Toplu sözleşme ve uzman öğretmenlik

İlki 2012 yılında yapılan toplu sözleşme görüşmelerinde mutabık kalınan konulardan bir tanesi de ikili eğitim yapılan okullarda çalışan yöneticilere haftada 2 saat ilave ek ders verilmesi idi.

Kaynak : Memurlar.Net - Özel
Haber Giriş : 29 Temmuz 2013 11:51, Son Güncelleme : 27 Mart 2018 00:42
Toplu sözleşme ve uzman öğretmenlik

İlki 2012 yılında yapılan toplu sözleşme görüşmelerinde mutabık kalınan konulardan bir tanesi de ikili eğitim yapılan okullarda çalışan yöneticilere haftada 2 saat ilave ek ders verilmesi idi. 08.00-17.00 saatleri arasında çalışan normal eğitimdeki yönetici ile 07.00-18.00 arasında çalışan yönetici arasındaki çalışma saati farkı haftada 10 saat iken alınacak ek ders farkı sadece 2 saat olarak belirlendi. Bu maddeye imza atmak gerçekten akıllara ziyandı.

Yüksek Lisans yapan öğretmenlere ödenecek ek dersin %5 fazla olmasına imza atılması gibi. Çünkü bu geçmişte %25 olarak uygulanıyordu.

En azından ikili eğitimde çalışan yöneticilere haftada bir gün izin verilmesi ya da yıllık izne eklemeyle ilgili güvencelerin eklenmesi gerekirdi.

Bu yıl yapılacak görüşmelerde de Uzman/Baş Öğretmenliğin gündeme gelmesi bekleniyor.

Uzman öğretmenlik meselesi gerçekten can sıkıcı boyutlara ulaşmıştır. Sınavla uzman olan bir öğretmen olarak neyin uzmanı olduğumu anlayabilmiş değilim. Matematik branşında olduğuma göre Uzman Matematik Öğretmeni miyim diyorum cevap hayır çünkü sınavda bana tek bir Matematik sorusu sorulmadı ki? Uzman olmadan önce de şimdi de yöneticiyim yöneticilikte mi uzmanım diyorum o da değil çünkü adı Uzman Öğretmenlik.

Verilen uzmanlık kariyer basamağını gerçek anlamda kariyer basamağı olarak adlandırmak mümkün değildir. Çünkü içerisinde alanda uzmanlık yoktur. Kaldı ki öğretmenlik zaten uzmanlık mesleğidir.

Unutmayalım ki uzmanlık getirilirken dönemin bakanı tarafından ek derslerde yapılan kısıtlamalara alternatif olduğu söylenmiştir.
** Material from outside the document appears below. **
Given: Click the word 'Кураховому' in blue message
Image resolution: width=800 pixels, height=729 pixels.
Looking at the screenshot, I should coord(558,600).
Bugün gelinen noktada yasal düzenleme yapılmadığından yüksek lisans yapan öğretmenler dava açtıkları taktirde kazanmaktalar ve bu hakkı almaktadırlar. Yüzlerce örneği var bunun. Şimdi hükümetle masaya oturulduğunda Yüksek Lisans yapana Uzmanlık verelim denilirse var olan bir hak (mahkemeyle alınabilen) masada kazanılmış gibi sunulmuş olacaktır. Yani geçen yılki hata tekrar edilecektir.

Bu işin en kestirme ve kolay yolu;

Uzman öğretmenlik Unvanı kaldırılsın. 8 yılını dolduran her öğretmene Uzman öğretmenlik için verilen ödenek ödensin öğretmene de sen kariyerinin birinci basamağındasın denilsin.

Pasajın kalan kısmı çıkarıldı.